Wet Welding as a “Serious” Repair Procedure?

[+] Author and Article Information
P. Szelagowski

Underwater Technology, GKSS Research Center, Max-Planck Straße, D-21502, Geesthacht, Germany

J. Offshore Mech. Arct. Eng 120(3), 191-196 (Aug 01, 1998) (6 pages) doi:10.1115/1.2829540 History: Received March 25, 1998; Revised April 16, 1998; Online December 17, 2007


Due to intensive and concentrated research activities during the last 10 to 15 yr, the quality of wet-welded joints has been improved to an extent that this process is currently regarded as a potential alternative to the more costly dry hyperbaric welding processes in comparable water depths. The wet welding process has matured to an interesting alternative repair process due to its high flexibility and versatility and its low investment costs with respect to achieving comparable weldment quality. However, due to the previous bad reputation of the poor weldment quality in former times, related to extremely high hardness, high porosity, high hydrogen contamination, and, in combination with this, high cracking susceptibility, the wet welding process still requires concentrated activities to improve its reputation and credibility, especially in European oil field application.
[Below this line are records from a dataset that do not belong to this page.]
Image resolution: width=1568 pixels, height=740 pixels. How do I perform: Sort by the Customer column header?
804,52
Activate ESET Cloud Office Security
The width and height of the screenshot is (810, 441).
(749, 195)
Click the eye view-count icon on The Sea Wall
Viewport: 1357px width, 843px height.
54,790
New acceptance creiteria, more detailed information on the achievable weldment quality, and especially the development of life-predicting data for wet-welded components on the one hand, and new design criteria especially related to the process application in wet environment as well as excellent training of diver welders on the other hand, have been required. Advanced testing methods had to be applied, additional design criteria had to be developed, and achievable weldment quality data had to be included in acknowledged and approved standards and recommendations in training and certification standards for diver welders. All these data are now available. These results have been achieved with the financial support of the European Community through the THERMIE PROJECT FUNDING.